1989年4月18日、ファミコン用ゲームソフトの『マインドシーカー』がナムコ(ナムコット)から発売されました。この作品は「超能力」をテーマにしたアドベンチャーゲームで、今日で発売からちょうど35年を迎えることになります。
ファミコン成熟期ともいえる1989年には、実に160本を超えるソフトがリリースされています。中でもこのタイトルは、その独特なゲーム内容から、今なお多くのゲームファンの記憶に残る一本となりました。今回は、そんな『マインドシーカー』の発売35周年を記念して、2020年に公開した記事を再編集してお届けします。
■『マインドシーカー』に挑んだ男たち
ファミコン好きの間で名前は知られているのに、実際に遊んだことのある人は意外と少ない、なんとも不思議なファミコンソフト『マインドシーカー』――。後年「稀代の迷作」という評価とともに知名度は高まりましたが、このタイトルが発売された1989年当時は、あまり注目を集めることはなかったように思います。

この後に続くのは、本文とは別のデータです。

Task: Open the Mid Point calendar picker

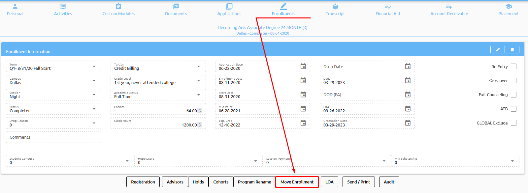Action: tap(303, 109)
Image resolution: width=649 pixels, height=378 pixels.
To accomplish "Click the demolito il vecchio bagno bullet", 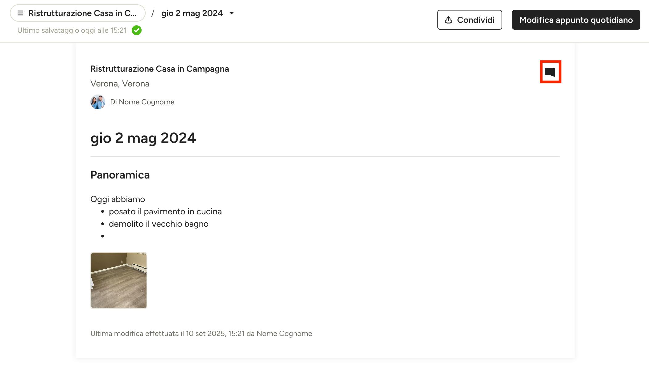I will 159,224.
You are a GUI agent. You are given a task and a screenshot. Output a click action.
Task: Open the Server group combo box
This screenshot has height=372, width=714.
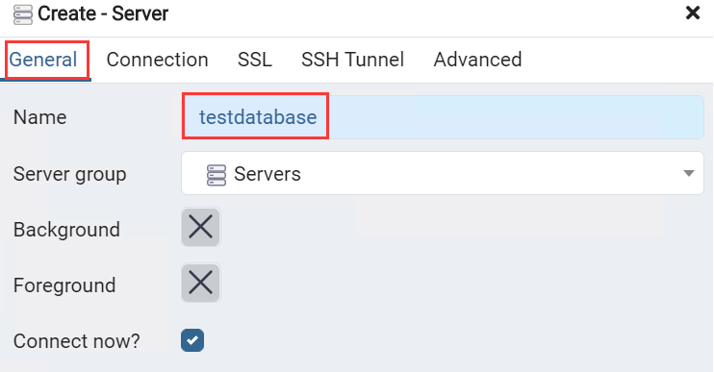click(443, 173)
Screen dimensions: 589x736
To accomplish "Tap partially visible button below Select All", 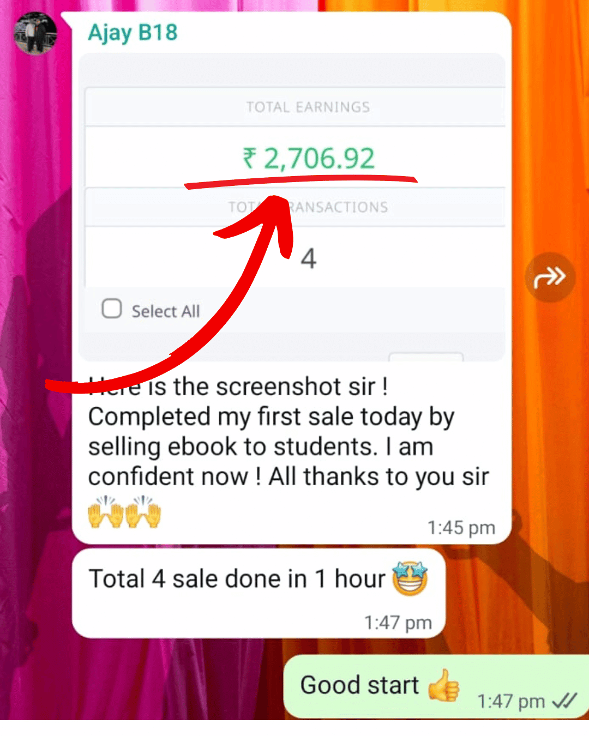I will [426, 357].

その点では、発売時から話題になった『たけしの挑戦状』や『バンゲリングベイ』、『ミシシッピー殺人事件』といった“伝説のクソゲー”と比較すると、『マインドシーカー』はちょっと異質かもしれません。
筆者がこのゲームに出会ったのは、まだそんなレッテルが貼られる以前のこと。発売からは少々時間がたった1991年頃でした。
当時は、友だちの部屋で“朝までファミコン”が恒例行事。男ばかり4~5人が集まっては、毎日のようにワイワイと遊んでおりました。ただ、みんなお金がないので、ゲームの調達先といえば、もっぱらワゴンセールで売られている激安の中古ソフト。なので仲間と一緒に、周辺のゲームショップによく足を運んでいました。
そんな中、どんな店舗でもとびきりの安価で売られていたソフトがありました。中には「280円」なんて値づけをしていた店まであった、まさに“キング・オブ・ワゴン”。それが『マインドシーカー』だったのです。
どの店でも激安――。その圧倒的存在感に、仲間内でも「簡単に手を出しちゃいけない」という暗黙の了解があったのを覚えています。
しかし『マインドシーカー』の発売元は、あのナムコット。みんな大好き、ナムコブランドです。それに背中を押され、ある日ついに我々は、このタイトルに手を出すことになるのです。